Change is fascinating — its origin, its application, the reaction it inspires, and above all else, its lasting impact.
Born from a want to shake things up and create something new, Conan re-introduced itself with a trimmed down 30-minute runtime, an intimate new set, and the absence of late-night staples like the desk, the suit, and the band on Tuesday night. These changes felt like the culmination of a lot of hard work and careful consideration. And, after a three-month hiatus, it was. But this is also the start of something that isn’t so easy to define yet.
For the first show back, with a blank canvas, Conan O’Brien and sidekick Andy Richter did the necessary work of introducing the new version of the show which felt not dissimilar from the old version outside of those more superficial changes. People expecting karaoke Twister or Andy to eat fire may have been disappointed. But Conan fans doubtlessly saw the appeal of what seemed like a longer and more relaxed interview with Tom Hanks and O’Brien and Richter’s easy banter. The question is, what will the show have in store for them tonight and the next night?

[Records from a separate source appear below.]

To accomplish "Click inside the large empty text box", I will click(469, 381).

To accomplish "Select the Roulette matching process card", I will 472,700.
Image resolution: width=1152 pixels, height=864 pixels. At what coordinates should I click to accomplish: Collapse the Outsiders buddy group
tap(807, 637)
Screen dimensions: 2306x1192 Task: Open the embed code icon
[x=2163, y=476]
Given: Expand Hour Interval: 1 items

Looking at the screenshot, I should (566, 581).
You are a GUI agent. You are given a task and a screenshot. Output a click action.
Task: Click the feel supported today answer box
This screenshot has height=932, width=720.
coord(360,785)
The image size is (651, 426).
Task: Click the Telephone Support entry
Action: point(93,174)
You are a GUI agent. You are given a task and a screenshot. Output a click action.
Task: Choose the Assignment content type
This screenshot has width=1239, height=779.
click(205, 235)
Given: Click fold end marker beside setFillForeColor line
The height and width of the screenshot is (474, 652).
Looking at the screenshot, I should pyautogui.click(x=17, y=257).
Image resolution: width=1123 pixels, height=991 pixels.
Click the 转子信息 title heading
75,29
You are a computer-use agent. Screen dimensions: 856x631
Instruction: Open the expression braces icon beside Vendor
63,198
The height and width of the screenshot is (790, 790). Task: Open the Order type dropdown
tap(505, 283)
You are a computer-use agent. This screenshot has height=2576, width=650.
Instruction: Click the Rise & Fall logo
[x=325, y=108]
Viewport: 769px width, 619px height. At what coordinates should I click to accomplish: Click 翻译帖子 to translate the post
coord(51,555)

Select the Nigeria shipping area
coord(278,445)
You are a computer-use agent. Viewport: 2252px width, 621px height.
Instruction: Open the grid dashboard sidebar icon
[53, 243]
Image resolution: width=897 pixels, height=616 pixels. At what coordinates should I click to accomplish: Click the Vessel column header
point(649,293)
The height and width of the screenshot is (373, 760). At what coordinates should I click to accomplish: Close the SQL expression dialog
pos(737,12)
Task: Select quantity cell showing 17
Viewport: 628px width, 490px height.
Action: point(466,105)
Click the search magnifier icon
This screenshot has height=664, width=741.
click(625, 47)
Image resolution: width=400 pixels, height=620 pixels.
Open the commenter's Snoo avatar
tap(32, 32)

To fully get arms around the more fundamental changes at Conan, you have to let go of the premiere as the final word and the show as a solitary thing. On the business side of things, this leaner show is also cheaper. And that means money that went into a bigger production can, theoretically, go to the creation of bits that can have a double life on TV and online, propelled by TeamCoco’s massive YouTube and Twitter following. Or maybe it’s more travel episodes. O’Brien’s new podcast (Conan O’Brien Needs A Friend) and recent tour are examples of that spread. But despite the attention and a healthy marketing campaign around the show’s return, we’re all sort of in the dark as to what, exactly, this all looks like in a few months when everything is running full speed at the same time. And that’s sort of exciting.